Quote the whole listing word for word. Do not include the pictures.

--- START ---

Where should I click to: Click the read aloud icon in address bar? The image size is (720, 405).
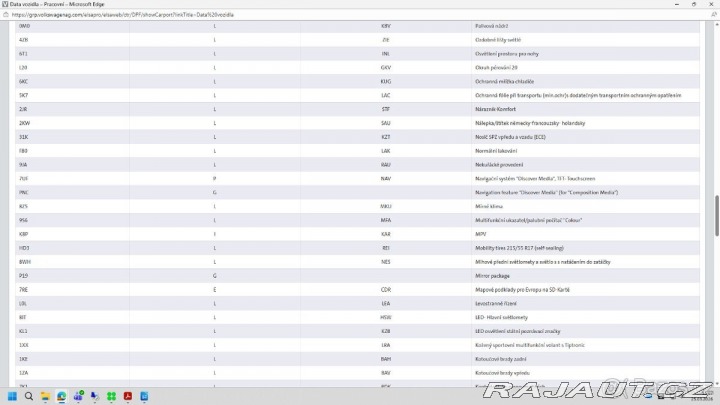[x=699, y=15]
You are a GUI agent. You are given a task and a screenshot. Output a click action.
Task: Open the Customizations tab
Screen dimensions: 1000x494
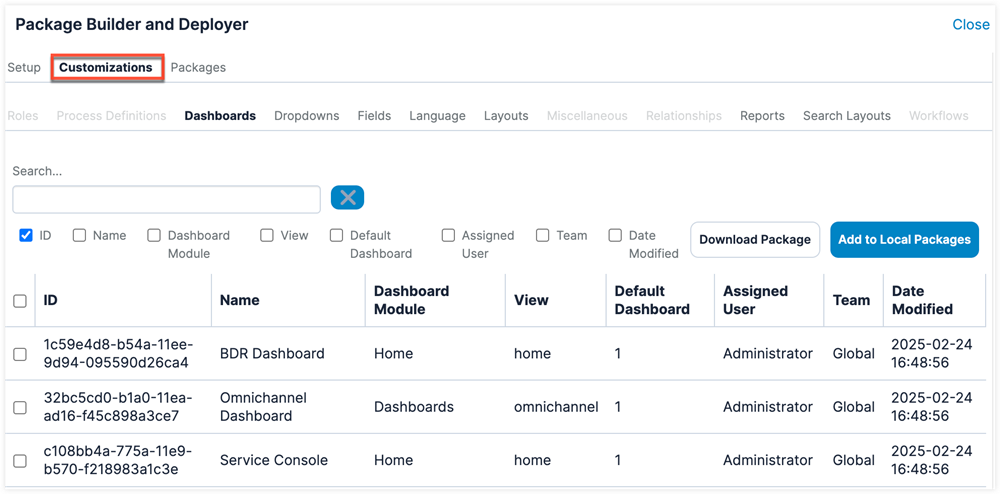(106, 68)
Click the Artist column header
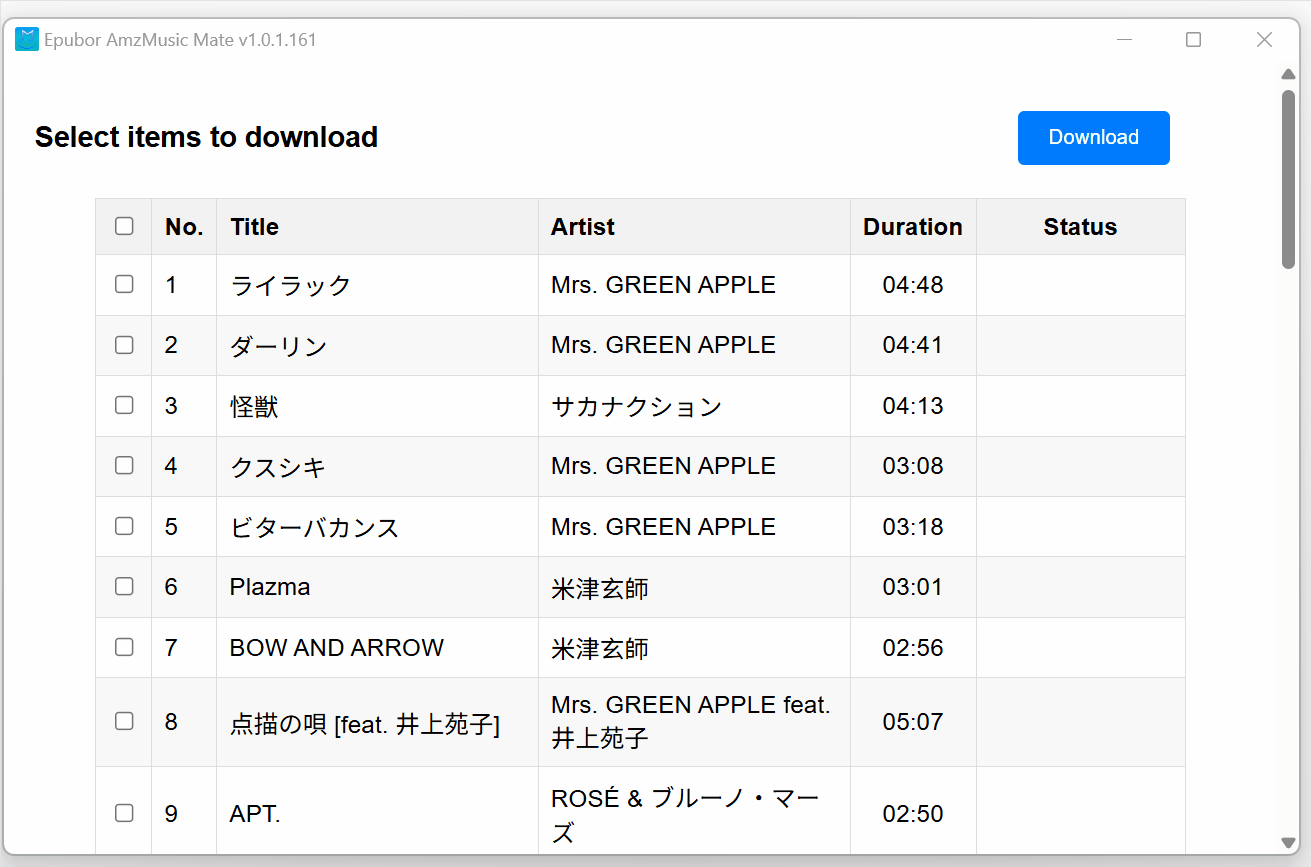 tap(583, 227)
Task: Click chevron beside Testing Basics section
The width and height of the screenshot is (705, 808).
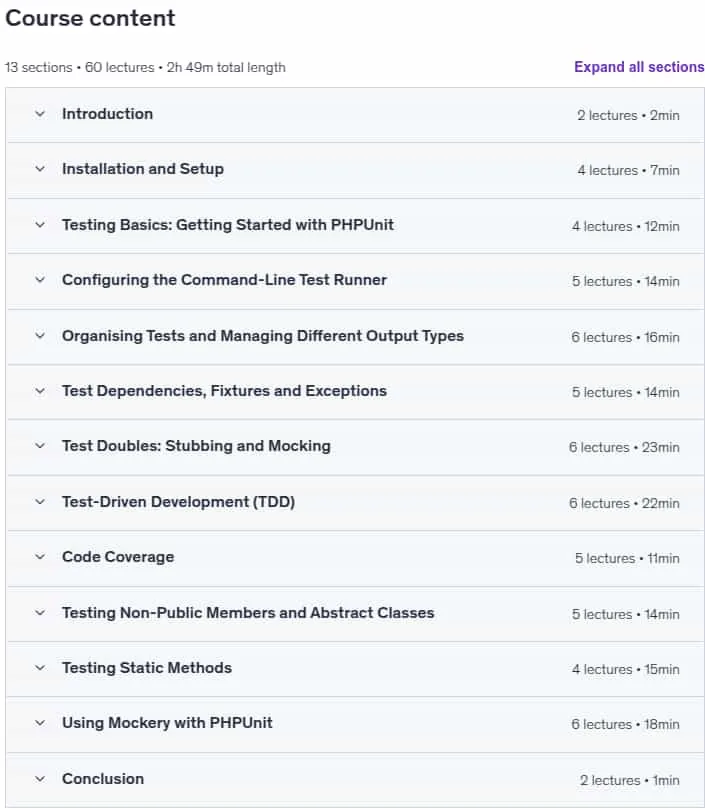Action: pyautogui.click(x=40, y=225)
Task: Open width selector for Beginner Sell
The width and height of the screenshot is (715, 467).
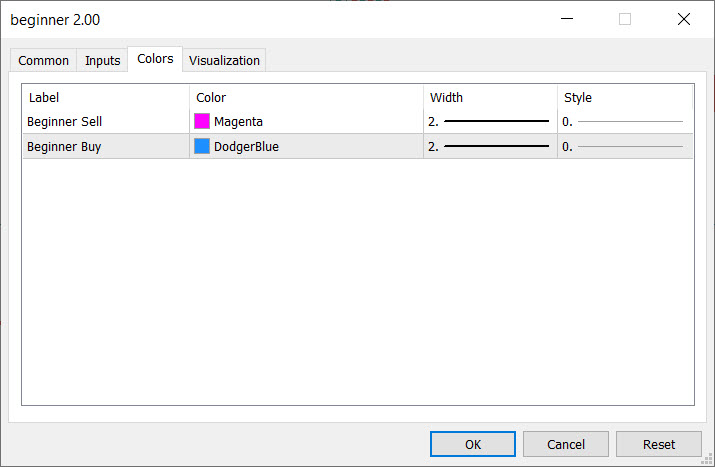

--- END ---

▸ FINISHED EXERCISE:
Where should I click to: Click the read aloud icon in address bar? The image size is (720, 405).
[x=699, y=15]
You are a GUI agent. You are given a task and a screenshot. Output a click action.
Task: Open the Customizations tab
Screen dimensions: 1000x494
(106, 68)
Click the Artist column header
 tap(583, 227)
Task: Click chevron beside Testing Basics section
The width and height of the screenshot is (705, 808).
Action: pyautogui.click(x=40, y=225)
Task: Open width selector for Beginner Sell
The width and height of the screenshot is (715, 467).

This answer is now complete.